=== Document ===
╔══

Sunrise, on the other hand, ceases to work for an audience who is not rooting for the couple. I guess the film convinced you, but I didn't see anything in its city segment that justified the woman getting over her husband's prior murderous streak. For me, it's as if
Claire's Knee had ended on an upbeat note with Jerome and Claire getting together -- it rings false. There's no indication that the man in
Sunrise is a particularly great husband, or that the couple is so wonderful -- to some extent, the scene with the pig only emphasizes their incompatibility -- that the great turnaround is justified. If the film was simply presenting these events in a more neutral tone, I probably would have no problem with it, since then there would be room in the film for my thoughts about the relationship. As it is, the film only grants one possible interpretation, and it's not the interpretation that I came up with.
Your example of wife-beating is actually instructive as well. I have no problem believing there are wives who continually go back to abusive husbands, just as there are probably wives submissive enough to even overlook an occasional murder threat. I mean, of course these people exist. But it's the way it's presented in the film that matters. I'd have the same problems with a film that required a positive interpretation of a woman going back to her abusive husband. For me, a film that ends by reuniting a woman with her husband who wanted to kill her, is at the very least a bittersweet ending, awakening fairly complex emotions. There are none of these shadings in the second half of
Sunrise -- after a relatively brief weepy period, the tone of the film becomes one of unleavened joy.

╚══

=== Stated problem ===
List every proper name in the critique of Sunrise, counting both film titles and character names.

=== Listed entries ===
╔══

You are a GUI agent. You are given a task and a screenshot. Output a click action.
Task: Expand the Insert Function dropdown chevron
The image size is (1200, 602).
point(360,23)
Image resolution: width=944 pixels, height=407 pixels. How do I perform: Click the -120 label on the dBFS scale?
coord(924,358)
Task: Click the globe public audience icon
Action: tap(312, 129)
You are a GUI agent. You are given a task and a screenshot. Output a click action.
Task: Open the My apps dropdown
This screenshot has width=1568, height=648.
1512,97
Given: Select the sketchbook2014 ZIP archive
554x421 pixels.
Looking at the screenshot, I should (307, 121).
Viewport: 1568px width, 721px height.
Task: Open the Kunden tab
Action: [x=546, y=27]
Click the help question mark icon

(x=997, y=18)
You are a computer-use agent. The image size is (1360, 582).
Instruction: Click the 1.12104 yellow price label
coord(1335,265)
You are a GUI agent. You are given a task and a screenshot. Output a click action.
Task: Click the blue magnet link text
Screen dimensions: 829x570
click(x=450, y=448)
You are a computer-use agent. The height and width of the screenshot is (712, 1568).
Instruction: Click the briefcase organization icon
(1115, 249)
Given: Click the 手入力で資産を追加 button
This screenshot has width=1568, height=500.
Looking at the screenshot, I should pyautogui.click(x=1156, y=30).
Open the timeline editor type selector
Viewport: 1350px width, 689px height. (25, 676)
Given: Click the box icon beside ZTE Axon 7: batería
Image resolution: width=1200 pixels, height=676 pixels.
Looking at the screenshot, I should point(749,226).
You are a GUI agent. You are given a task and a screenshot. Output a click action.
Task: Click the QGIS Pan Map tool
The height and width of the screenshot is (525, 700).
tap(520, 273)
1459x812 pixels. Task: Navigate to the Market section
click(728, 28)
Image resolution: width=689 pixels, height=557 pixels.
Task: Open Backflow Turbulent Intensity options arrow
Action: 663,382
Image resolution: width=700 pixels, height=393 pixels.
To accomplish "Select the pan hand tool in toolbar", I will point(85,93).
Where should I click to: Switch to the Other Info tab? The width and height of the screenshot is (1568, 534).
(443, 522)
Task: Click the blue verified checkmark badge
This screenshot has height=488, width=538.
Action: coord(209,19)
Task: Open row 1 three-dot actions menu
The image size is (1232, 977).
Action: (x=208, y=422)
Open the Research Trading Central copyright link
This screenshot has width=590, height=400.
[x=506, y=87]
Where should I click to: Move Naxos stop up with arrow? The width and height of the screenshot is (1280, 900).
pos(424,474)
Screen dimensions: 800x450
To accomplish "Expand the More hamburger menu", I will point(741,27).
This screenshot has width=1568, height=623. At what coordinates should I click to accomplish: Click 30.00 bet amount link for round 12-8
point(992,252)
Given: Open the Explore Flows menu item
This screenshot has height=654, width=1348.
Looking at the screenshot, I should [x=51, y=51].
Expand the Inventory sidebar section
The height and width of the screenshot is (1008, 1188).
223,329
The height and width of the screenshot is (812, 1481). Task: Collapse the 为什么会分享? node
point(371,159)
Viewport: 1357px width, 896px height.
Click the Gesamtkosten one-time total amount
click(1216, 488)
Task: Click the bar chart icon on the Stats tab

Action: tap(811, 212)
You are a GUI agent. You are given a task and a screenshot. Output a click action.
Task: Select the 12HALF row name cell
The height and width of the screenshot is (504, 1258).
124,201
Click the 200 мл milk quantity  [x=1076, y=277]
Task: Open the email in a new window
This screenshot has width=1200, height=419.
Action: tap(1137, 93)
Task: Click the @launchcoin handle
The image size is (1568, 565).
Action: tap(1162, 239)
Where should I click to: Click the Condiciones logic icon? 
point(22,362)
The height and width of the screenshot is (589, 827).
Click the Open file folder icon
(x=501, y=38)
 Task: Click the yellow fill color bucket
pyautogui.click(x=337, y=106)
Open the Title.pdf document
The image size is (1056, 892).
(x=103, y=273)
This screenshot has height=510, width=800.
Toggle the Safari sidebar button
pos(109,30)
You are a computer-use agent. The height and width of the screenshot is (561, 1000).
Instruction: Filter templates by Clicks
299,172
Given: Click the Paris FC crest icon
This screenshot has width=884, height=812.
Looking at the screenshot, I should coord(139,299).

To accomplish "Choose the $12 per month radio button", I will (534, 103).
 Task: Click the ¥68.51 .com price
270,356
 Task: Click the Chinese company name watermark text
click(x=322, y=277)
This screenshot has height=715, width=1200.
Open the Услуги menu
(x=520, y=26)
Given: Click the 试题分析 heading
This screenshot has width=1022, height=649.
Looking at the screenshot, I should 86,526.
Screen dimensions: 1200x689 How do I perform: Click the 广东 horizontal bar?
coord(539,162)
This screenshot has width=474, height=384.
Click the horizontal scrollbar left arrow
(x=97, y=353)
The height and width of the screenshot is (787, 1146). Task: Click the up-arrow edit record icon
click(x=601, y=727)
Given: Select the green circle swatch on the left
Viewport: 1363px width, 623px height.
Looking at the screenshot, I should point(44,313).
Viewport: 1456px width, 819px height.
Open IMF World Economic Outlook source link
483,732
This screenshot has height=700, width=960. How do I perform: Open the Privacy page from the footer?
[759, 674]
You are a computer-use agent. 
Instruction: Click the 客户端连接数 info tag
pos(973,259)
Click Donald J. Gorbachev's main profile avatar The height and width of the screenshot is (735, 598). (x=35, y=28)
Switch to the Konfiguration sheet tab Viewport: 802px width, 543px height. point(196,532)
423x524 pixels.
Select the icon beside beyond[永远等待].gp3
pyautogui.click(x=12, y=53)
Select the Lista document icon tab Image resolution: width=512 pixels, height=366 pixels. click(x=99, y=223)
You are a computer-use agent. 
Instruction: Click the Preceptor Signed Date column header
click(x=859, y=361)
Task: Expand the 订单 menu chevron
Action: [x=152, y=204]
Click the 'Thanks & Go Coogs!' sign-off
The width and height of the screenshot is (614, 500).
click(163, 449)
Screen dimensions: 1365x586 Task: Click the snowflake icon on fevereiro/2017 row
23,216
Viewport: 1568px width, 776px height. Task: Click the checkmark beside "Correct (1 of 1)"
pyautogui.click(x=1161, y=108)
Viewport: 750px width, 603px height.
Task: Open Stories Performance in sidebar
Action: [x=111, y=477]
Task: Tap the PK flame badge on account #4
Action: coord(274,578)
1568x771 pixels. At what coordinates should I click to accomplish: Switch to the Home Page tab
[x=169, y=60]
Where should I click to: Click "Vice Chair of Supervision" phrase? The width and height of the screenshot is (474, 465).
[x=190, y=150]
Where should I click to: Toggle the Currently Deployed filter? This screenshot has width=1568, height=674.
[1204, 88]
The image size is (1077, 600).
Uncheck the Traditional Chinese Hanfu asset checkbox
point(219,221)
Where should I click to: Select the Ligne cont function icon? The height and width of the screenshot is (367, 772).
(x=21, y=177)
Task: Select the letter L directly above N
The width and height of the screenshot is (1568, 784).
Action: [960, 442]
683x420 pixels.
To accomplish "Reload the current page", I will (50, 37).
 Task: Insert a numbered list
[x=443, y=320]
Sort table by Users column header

╚══

=== Answer below ===
Sunrise, Claire's Knee, Jerome, Claire